TASK DETAILS
Output the items starting at the line containing "The width and" and ending at the line containing "(x=95, y=155)" as a two-column CSV with the headers item_text and answer. Use one row per item, put each value in a single quoted field with line breaks replaced by spaces, and omit the pictures.

[Begin MATERIALS PROVIDED]

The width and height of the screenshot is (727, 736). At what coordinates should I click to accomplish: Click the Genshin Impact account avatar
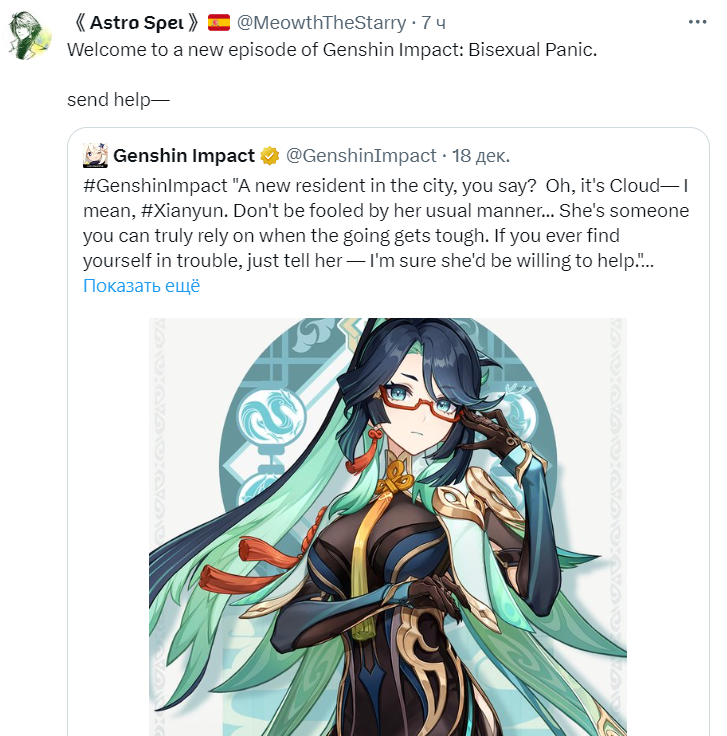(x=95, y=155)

[End MATERIALS PROVIDED]
[Begin MATERIALS PROVIDED]

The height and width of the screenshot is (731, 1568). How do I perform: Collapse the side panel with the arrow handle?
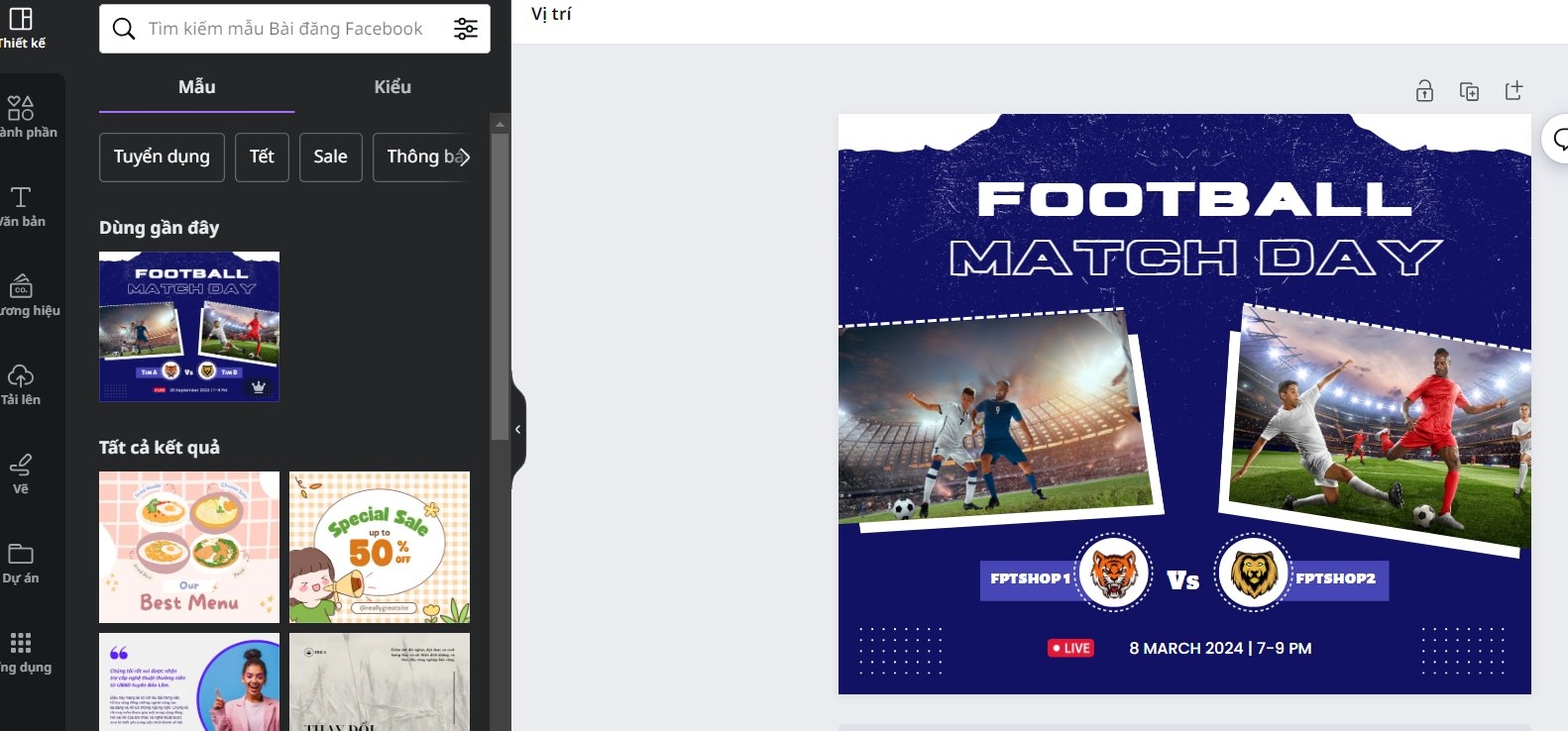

[End MATERIALS PROVIDED]
[Begin MATERIALS PROVIDED]

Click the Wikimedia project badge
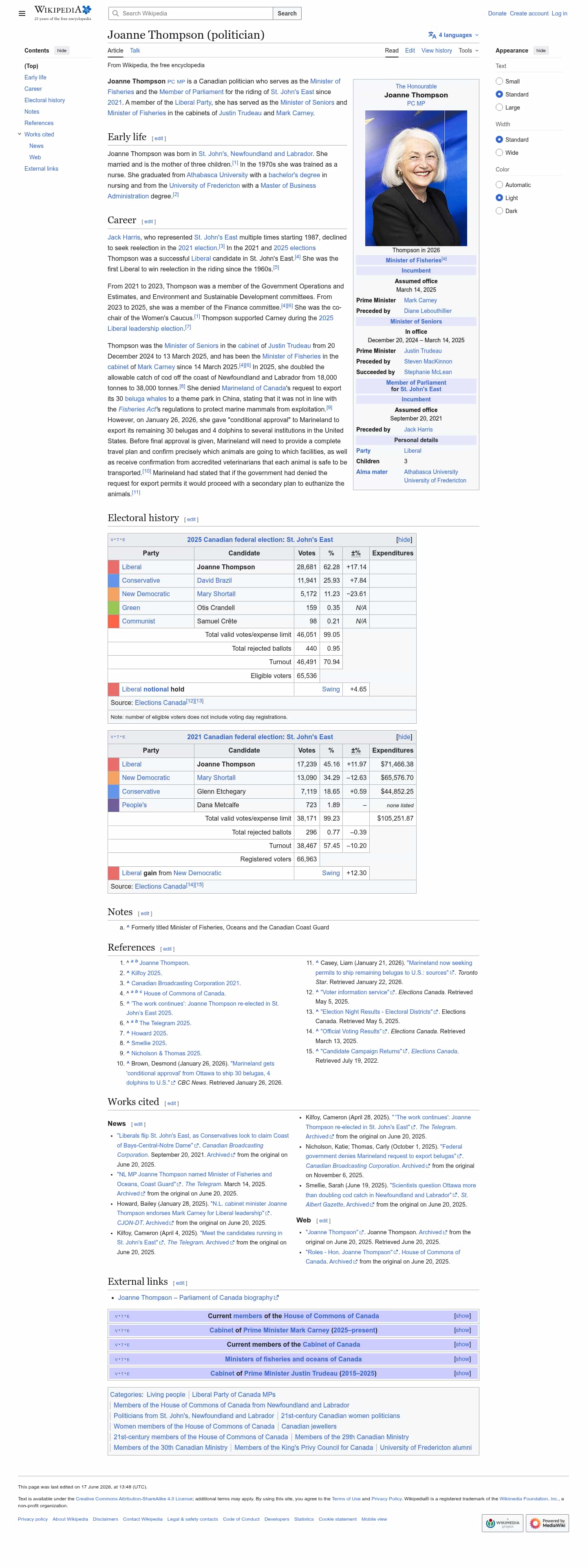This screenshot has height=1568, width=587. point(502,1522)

[End MATERIALS PROVIDED]

RIGHT ANSWER
item_text,answer
"The width and height of the screenshot is (727, 736). At what coordinates should I click to accomplish: Click the Genshin Impact account avatar","(x=95, y=155)"